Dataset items
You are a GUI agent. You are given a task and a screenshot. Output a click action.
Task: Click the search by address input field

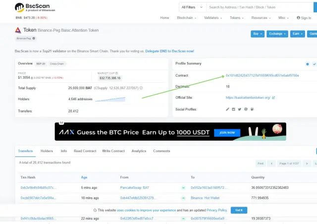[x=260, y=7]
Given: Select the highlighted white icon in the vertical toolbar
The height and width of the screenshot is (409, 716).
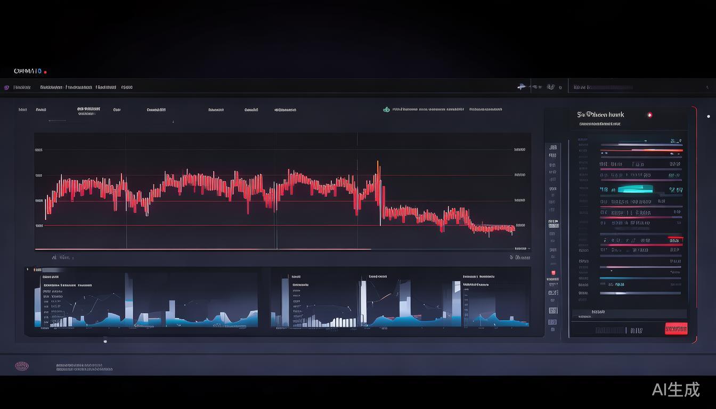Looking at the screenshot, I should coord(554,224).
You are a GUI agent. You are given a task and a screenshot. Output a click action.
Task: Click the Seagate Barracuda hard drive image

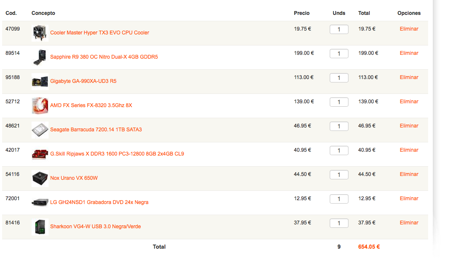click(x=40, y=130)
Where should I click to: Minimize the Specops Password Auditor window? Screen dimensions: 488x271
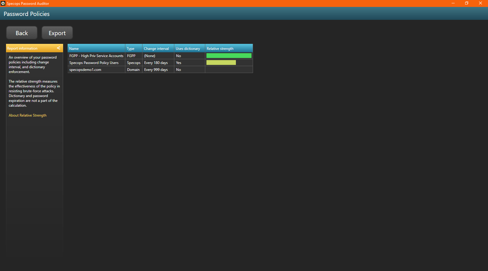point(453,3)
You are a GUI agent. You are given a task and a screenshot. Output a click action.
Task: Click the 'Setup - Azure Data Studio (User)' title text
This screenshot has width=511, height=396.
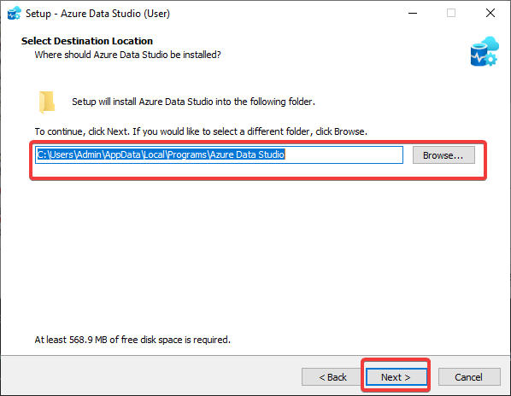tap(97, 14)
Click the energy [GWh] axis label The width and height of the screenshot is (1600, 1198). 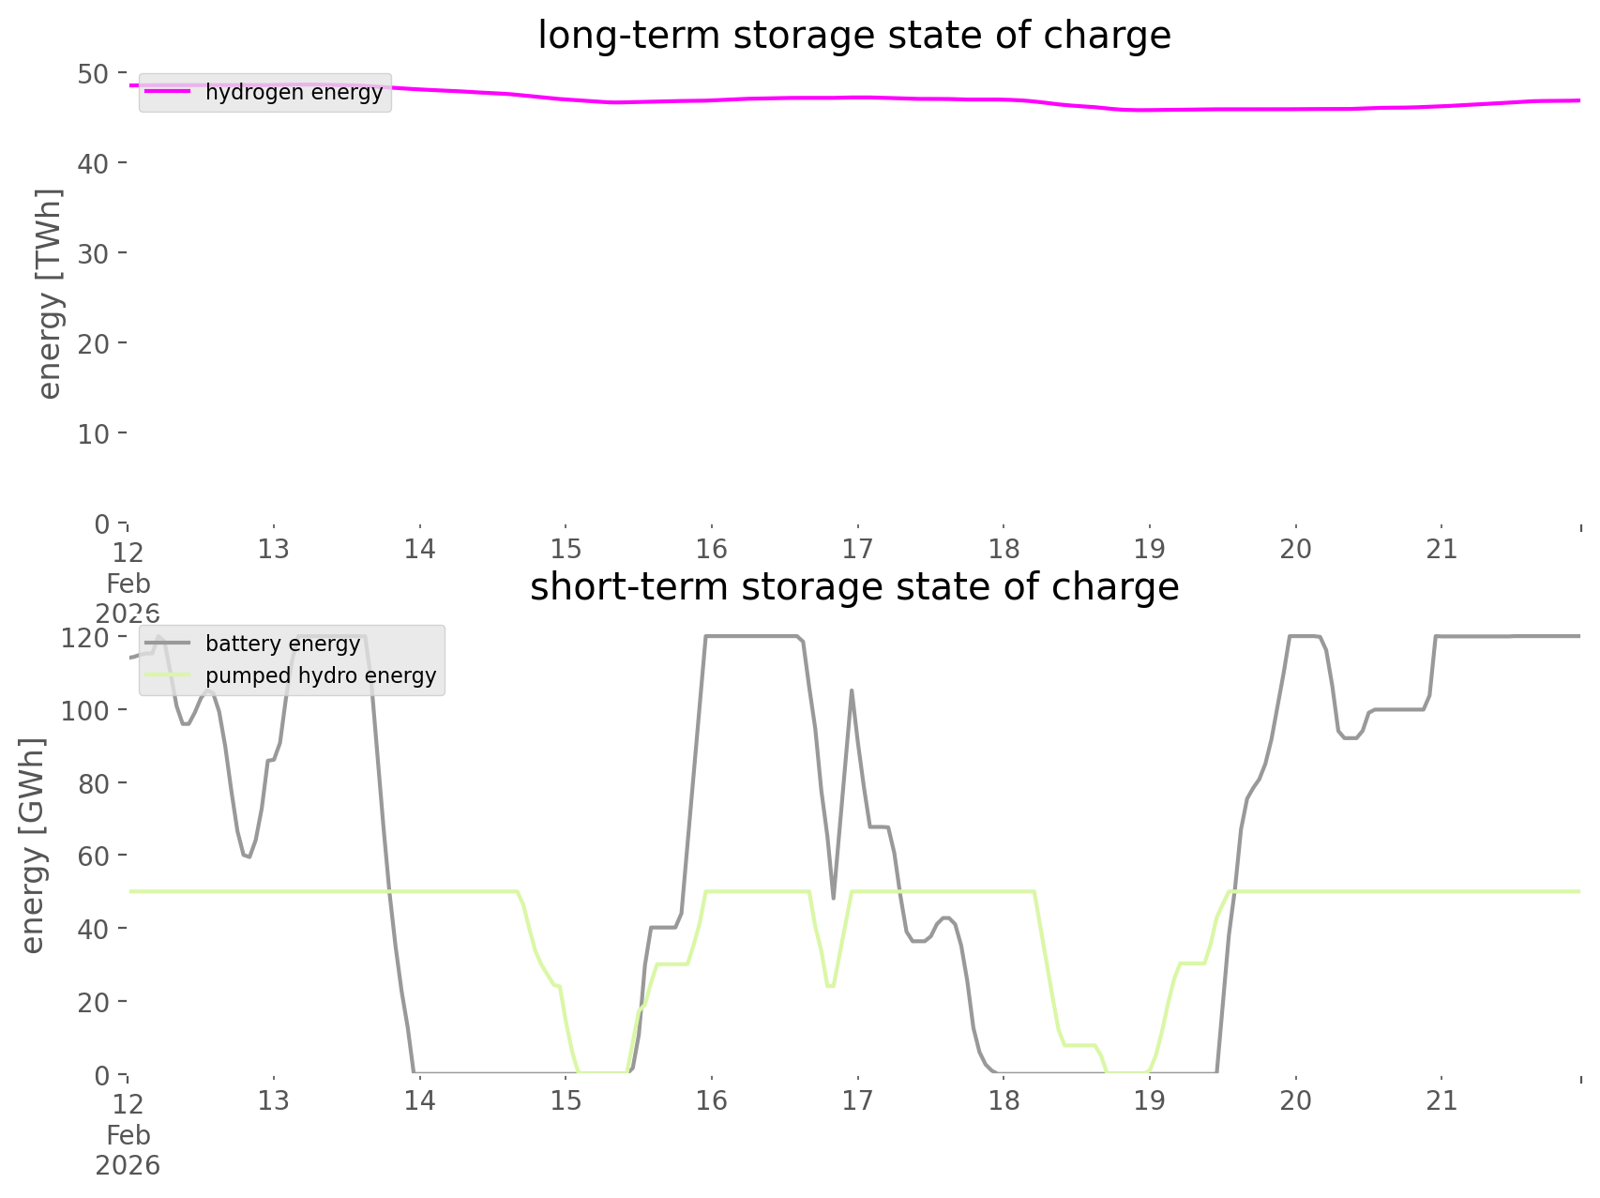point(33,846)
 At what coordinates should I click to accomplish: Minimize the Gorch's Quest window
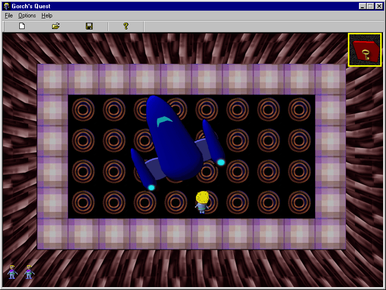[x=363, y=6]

BRIEF: Write the lines from the line containing "At what coordinates" through the last line of the data out again exactly, and only those lines; pictures stay out.

SOLUTION TO THIS TASK:
 At what coordinates should I click to accomplish: Minimize the Gorch's Quest window
[x=363, y=6]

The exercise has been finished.